# Exercise details
Repeat the passage of the Warcraft III comment thread from "Everything illidan does" to "that's so awesome." word for word.

Correction: more likely, Archimonde would still live, it would be just about gathering wisps. It still would be a titanic mission after a lengthy timed mission.
Where did you find this information?
I always loved that illidan breaks his own cell.
He could have always broken himself out, but what's the point?
His people will just hate him and see him as a villain.
Everything illidan does is for his people even when it doesn't seem that way.
Even after he is free his only thought is about his own brother hating him.
But through his fight he gains a new goal, he will help his people by killing the demons, even if his own people will hate him forever.
It's awesome that you get so much context for illidan's story without it having to be explained.
We understand illidan's hate of the demons and his sorrow for his people hating him, with very little dialogue.
We don't need a monologue where illidan's goes on about he is the only one that is willing to do whatever it takes to kill the demons. We get all of through gameplay and basic understanding of his character through his actions.
And that's so awesome.
Wc3 was so good at naturally integrating character moments.
I seem to remember in the original WC3 ROC campaign in the human mercenary mission I did lose all my ranged units and I also could use storm bolt on the ships. I had to wait for mruadins mana to regenerate with no items helping his mana. If they changed storm bolt to not work on the ships, it must've been a later patch or TFT.
Yeah, I for sure remember storm bolting ships in fact, pretty sure this is the only way I ever killed them since it's fastest way to do so
It definitely came from TFT.
They did. In fact, the strategy guide recommended using Storm Bolt against the ships, and then getting confused when I couldn't do it when I bought the game. Only later did I find out it got patched.

# Information shown
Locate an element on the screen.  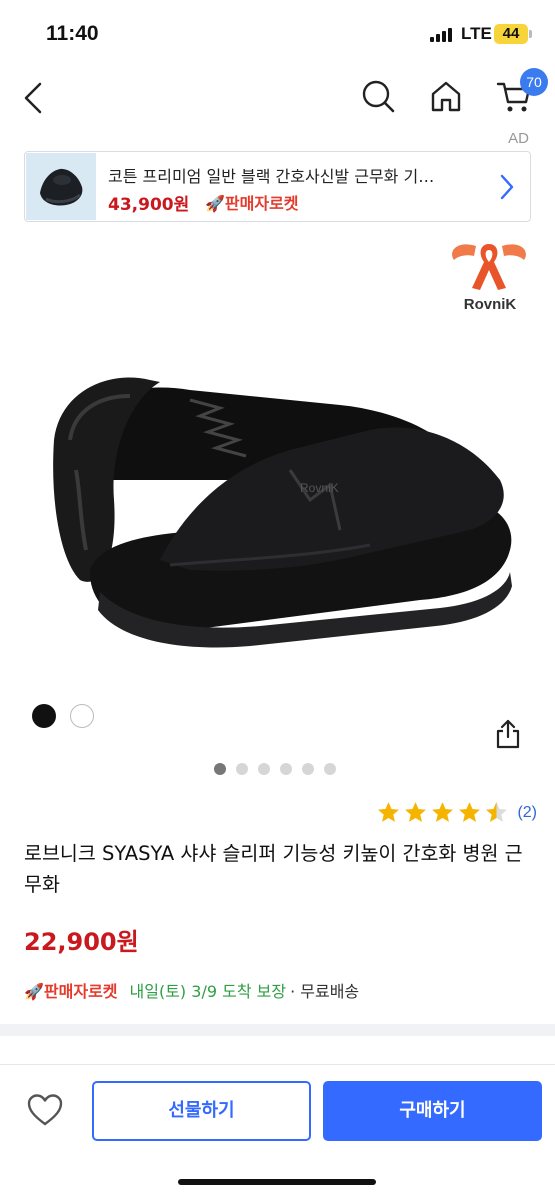
image-pagination is located at coordinates (275, 769).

# Solution to this task
Everything illidan does is for his people even when it doesn't seem that way.
Even after he is free his only thought is about his own brother hating him.
But through his fight he gains a new goal, he will help his people by killing the demons, even if his own people will hate him forever.
It's awesome that you get so much context for illidan's story without it having to be explained.
We understand illidan's hate of the demons and his sorrow for his people hating him, with very little dialogue.
We don't need a monologue where illidan's goes on about he is the only one that is willing to do whatever it takes to kill the demons. We get all of through gameplay and basic understanding of his character through his actions.
And that's so awesome.